Carlos Villalobos.- Hace poco, revisando mis archivos personales, encontré en mi estantería digital “La viralidad del mal: quién ha roto internet, a quién beneficia y cómo vamos a arreglarlo” de Proyecto UNA (Descontrol Editorial). Apareció como suelen aparecer las cosas que uno termina necesitando leer, desde las primeras páginas me golpeó una idea que suena exagerada, pero que ya tiene un par de años que me ha rondado y es que el internet está roto. Esto no refiere a que deje de funcionar, porque funciona demasiado bien para quienes lo controlan.
El libro parte de una idea que hemos tocado desde este espacio en varias ocasiones, pero de cara a la coyuntura a la que nos enfrentamos en México, vale la pena recordar que las violencias del entorno digital no nacieron en la red, sino que son la amplificación de las que ya habitaban el sistema capitalista. El mal en internet apunta al “robo de la elección”, la conversión de personas en cosas y cuando miramos con atención plataformas, sus algoritmos, sus cadenas infinitas de scroll, vemos la cooptación de nuestra atención.
Todo esto da pie a entender que vivimos en un régimen de tecnofeudalismo, en donde las Big Tech (empresas tecnológicas multimillonarias que pueden generar el producto interno bruto de países enteros) extraen dinero, atención, emociones, identidad. Hoy ya no es suficiente con vendernos un producto, hoy es necesario poseer la forma en que lo deseamos. Si en la Edad Media el siervo trabajaba la tierra del señor feudal, hoy se siembran datos y cosechamos likes, sin contrato, sin salario, sin descanso.

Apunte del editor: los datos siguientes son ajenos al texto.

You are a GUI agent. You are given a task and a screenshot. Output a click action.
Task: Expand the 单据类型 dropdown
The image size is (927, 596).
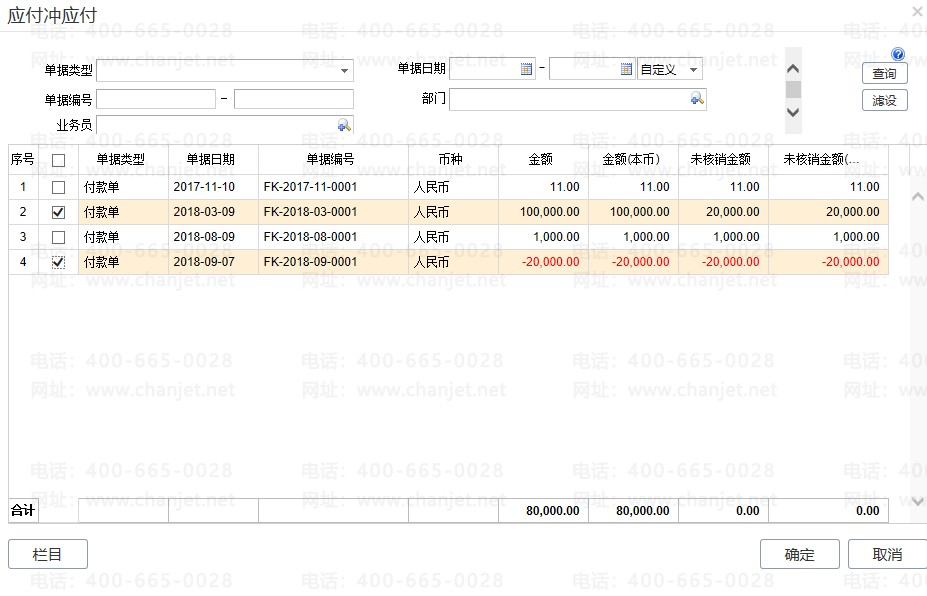point(345,71)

Hoy estamos de frente a un panorama en línea que, desde su génesis, planteaba la posibilidad de ser un espacio de intercambio, hoy se ha convertido en un mercado de la atención, en donde se nos vende la ilusión de estar compartiendo y debatiendo ideas, pero en realidad solo alimentamos la máquina de engagement. Cohabitamos un entorno en donde el discurso polarizante sí o sí gana terreno, porque del conflicto depende el negocio.
Quizá lo más potente, y más triste, sea la advertencia de que estamos perdiendo el “espacio-entre”, ese lugar simbólico donde el encuentro era posible, donde la diferencia no era amenaza sino diálogo. Hoy ese espacio se achica, mientras crecen los extremos y se diluye la frontera entre lo verdadero y lo fabricado. Poco a poco, “ver para creer” deja de tener sentido, ya no basta mirar, porque todo puede ser forzado, filtrado o generado artificialmente.
A pesar de todo, hay una luz esperanzadora y “La viralidad del mal” y Proyecto UNA, no llama a desconectarse, llama a reapropiarse del espacio común, justo como se hace en el espacio físico, poblando los márgenes, creando refugios digitales más habitables, como gesto de supervivencia política y emocional.
Al terminar el libro, me quedo con la sensación de que el futuro no será necesariamente peor, pero sí más difícil de distinguir. Hoy la batalla ya no es por el acceso, más bien por el siempre mencionado sentido común. Frente a todo lo planteado, el primer acto de resistencia es dudar de todo a lo que nos enfrentamos y organizarnos.